The tall hybrids we love for their bold spring displays and for cutting are not tulips the way nature made them, but ones that have been highly bred. Plus, we are not gardening in the climate that the smaller wild species evolved in, including places like Turkey, with cold winters and hot, dry summers, where bulbs happily rest in dry ground. Summer rains (or irrigation of beds to water adjacent plants) make tulip bulbs unhappy.
At public gardens where displays of thousands of bulbs are often created to welcome visitors, the gardeners know this. They treat them like an annual, planting in the fall and pulling and discarding the spent bulbs after their show the next spring, then replanting the bed with the next annual for summer display.
Some tall hybrids can be coaxed into longer life if given a little extra attention. With deeper planting (down not just six inches but 10), the Darwin hybrids may behave more perennially. The bulbs are better insulated from summer moisture fluctuation at that depth and feel more at home.
After they bloom, remove the spent flowers as soon as they fade, but let the foliage remain to mature naturally, replenishing the bulb underground.
Bulb catalogs note which selections are best for “naturalizing” — meaning, they are inclined to stay awhile and even spread about in the best circumstances. With tulips, that designation is more likely to be given to the smaller species or botanical types, like Tulipa tarda, batalinii or clusiana.
One issue that may hamper the reliability of even those scaled-down choices: hungry animals. From deer down to chipmunks and even voles, many animals apparently regard tulips as a culinary treat.
My daffodil foliage is lush and healthy, so why do I have fewer flowers every year?
Not far from the roadside in the woods near my garden, I sometimes glimpse the distinctive sight of a mass of daffodil foliage in spring — but never any flowers. I know that is where a house or barn once stood, but is no longer. Narcissus are long-lived where they are happy, and naturalize well, even making more bulbs gradually underground. What they can’t do in certain conditions is bloom well.
Here are a few possible triggers for diminished bloom. (All of the advice that follows presumes that you started with a species or variety suited to your region.)
Not enough light: Full sun is preferred; light shade, tolerated. Fluctuating light patterns, as nearby shrubs and trees grow, can mean that daffodils planted in a sunny spot are now not getting the light they need for peak bloom. Judicious pruning may help, but sometimes (as with the bulbs I spied in the woods) the only thing that will is rescuing and replanting them in a sunnier spot. This is best done just after the foliage fades, by digging the whole clump and transplanting it. But the bulbs can take a year to settle in, so peak bloom may not happen right away.

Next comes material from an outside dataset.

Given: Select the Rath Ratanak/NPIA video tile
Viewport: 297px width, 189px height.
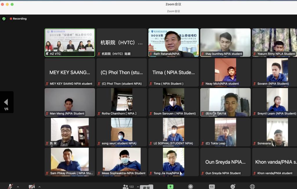Looking at the screenshot, I should click(173, 42).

Root competition for moisture and nutrients: Near trees and shrubs, another potential issue is root competition for essential resources. Moisture is required during weeks of active growth, from emergence in spring until the flowers and then foliage fade. The driest, shadiest spot of all, which in general does not suit bulbs, is under evergreen woody plants. But soil moisture in the other extreme can rot them, so good drainage is a consideration.
The foliage was prevented from ripening: Gardeners sometimes rush to tidy up the daffodil bed, tying up, braiding or even cutting back the strappy leaves. Cutting back foliage too quickly after bloom curtails the plant’s ability to photosynthesize and store energy in the bulb for next year’s show. A minimum of six weeks’ ripening time, left just as they are — open to the sunlight without any rubber bands or braids, please — is recommended after bloom. I let mine go until they are fully faded to tan, which takes until about the beginning of July, after the April and May flowers.
Too much nitrogen: Feeding with high-nitrogen fertilizer can diminish flowering in favor of foliage in most any plant, including Narcissus. Nitrogen is the first number in the N-P-K ratio on the package, and all-natural organic bulb foods might be labeled 3-5-3 or 3-5-4, for example. But according to the American Daffodil Society, not feeding at all can hurt, too, in case you skipped it for more than a year or two.